§ Task statement:
With the string "computer" as the filter, copy each matching line from the records.

§ Records to use:

BEGIN

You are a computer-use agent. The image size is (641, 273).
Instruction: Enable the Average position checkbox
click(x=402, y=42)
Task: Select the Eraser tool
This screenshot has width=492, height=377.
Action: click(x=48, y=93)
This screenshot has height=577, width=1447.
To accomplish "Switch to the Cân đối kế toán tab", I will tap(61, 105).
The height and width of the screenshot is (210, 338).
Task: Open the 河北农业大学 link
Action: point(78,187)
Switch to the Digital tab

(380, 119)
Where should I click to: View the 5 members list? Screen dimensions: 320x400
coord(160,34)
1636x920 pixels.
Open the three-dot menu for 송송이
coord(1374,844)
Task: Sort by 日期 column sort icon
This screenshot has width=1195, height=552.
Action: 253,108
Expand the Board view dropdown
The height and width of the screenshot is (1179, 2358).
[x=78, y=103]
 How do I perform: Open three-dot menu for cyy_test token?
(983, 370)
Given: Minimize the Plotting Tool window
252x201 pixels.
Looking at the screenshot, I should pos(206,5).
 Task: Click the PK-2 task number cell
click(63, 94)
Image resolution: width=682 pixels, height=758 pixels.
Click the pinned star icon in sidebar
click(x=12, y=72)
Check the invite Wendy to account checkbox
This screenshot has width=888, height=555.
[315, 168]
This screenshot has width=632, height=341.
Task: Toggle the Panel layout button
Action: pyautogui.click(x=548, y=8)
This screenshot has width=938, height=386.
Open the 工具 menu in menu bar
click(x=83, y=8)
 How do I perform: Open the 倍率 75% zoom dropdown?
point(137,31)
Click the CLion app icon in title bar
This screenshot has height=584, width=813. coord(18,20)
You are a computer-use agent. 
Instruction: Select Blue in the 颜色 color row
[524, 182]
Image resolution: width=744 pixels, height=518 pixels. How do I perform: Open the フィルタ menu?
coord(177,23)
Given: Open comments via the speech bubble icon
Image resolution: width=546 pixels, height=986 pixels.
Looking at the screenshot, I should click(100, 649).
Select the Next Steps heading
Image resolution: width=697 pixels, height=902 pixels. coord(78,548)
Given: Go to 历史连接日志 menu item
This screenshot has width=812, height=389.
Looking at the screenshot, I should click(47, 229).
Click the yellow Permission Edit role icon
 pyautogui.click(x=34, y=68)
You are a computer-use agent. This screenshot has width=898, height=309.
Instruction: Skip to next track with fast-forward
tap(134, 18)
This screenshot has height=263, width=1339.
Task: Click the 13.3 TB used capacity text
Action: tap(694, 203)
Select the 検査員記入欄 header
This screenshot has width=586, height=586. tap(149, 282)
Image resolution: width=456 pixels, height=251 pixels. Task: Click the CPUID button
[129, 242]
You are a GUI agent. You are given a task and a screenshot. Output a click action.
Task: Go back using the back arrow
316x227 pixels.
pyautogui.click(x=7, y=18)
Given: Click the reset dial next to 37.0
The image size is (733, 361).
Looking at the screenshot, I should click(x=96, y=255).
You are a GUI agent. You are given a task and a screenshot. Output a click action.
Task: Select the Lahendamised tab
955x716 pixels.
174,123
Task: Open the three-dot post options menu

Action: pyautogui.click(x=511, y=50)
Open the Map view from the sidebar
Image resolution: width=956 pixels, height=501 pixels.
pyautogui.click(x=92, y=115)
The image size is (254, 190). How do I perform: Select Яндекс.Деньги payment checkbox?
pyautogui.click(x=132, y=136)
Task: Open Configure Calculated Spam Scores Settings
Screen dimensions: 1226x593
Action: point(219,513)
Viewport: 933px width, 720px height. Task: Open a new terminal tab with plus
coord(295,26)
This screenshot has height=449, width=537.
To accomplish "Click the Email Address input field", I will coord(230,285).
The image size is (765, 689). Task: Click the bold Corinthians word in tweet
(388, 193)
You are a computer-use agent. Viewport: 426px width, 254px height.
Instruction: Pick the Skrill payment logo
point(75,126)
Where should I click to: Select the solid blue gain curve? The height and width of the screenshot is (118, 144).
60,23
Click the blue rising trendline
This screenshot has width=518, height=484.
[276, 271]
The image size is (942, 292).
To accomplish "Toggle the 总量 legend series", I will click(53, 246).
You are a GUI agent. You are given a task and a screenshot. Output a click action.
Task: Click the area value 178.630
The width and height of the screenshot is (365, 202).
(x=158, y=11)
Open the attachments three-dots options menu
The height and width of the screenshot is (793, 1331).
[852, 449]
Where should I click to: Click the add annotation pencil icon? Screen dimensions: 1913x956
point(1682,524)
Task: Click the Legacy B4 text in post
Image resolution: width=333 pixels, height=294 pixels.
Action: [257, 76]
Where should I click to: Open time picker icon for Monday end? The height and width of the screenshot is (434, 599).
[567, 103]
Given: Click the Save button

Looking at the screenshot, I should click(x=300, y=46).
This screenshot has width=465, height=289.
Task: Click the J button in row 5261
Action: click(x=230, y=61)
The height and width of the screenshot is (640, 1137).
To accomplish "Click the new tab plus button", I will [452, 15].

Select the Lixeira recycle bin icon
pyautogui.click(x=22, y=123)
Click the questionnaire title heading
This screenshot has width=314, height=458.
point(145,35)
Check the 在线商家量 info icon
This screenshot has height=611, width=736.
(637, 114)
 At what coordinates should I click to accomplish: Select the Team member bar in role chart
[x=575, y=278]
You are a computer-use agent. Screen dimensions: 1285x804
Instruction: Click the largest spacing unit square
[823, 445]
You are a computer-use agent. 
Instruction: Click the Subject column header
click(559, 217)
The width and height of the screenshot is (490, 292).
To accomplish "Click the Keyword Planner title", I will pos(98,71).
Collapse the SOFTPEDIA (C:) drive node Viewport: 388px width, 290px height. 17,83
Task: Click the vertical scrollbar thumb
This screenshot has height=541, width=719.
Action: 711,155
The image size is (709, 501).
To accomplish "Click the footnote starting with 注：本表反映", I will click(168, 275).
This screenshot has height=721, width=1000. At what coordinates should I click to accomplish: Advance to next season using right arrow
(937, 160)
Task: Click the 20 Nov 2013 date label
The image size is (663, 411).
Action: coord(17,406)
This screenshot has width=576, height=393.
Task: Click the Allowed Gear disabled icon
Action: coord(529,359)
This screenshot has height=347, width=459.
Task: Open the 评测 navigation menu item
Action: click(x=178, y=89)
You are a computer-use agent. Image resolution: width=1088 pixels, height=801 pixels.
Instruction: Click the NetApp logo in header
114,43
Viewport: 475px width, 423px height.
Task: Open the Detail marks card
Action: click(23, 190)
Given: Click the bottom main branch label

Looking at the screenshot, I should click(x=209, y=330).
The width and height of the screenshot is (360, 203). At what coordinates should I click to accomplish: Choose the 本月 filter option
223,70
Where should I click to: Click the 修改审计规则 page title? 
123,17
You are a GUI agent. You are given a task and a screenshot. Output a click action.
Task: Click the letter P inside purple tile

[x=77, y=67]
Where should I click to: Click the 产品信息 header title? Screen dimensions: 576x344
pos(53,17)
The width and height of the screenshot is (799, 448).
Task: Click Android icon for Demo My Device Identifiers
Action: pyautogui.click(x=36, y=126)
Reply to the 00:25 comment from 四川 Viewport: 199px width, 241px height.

END

§ The answer:
You are a computer-use agent. The image size is (641, 273).
You are a computer-use agent. 
You are a computer-use agent. This screenshot has width=898, height=309.
You are a computer-use agent. Viewport: 426px width, 254px height.
You are a computer-use agent. Screen dimensions: 1285x804
You are a computer-use agent. 
You are a computer-use agent. Image resolution: width=1088 pixels, height=801 pixels.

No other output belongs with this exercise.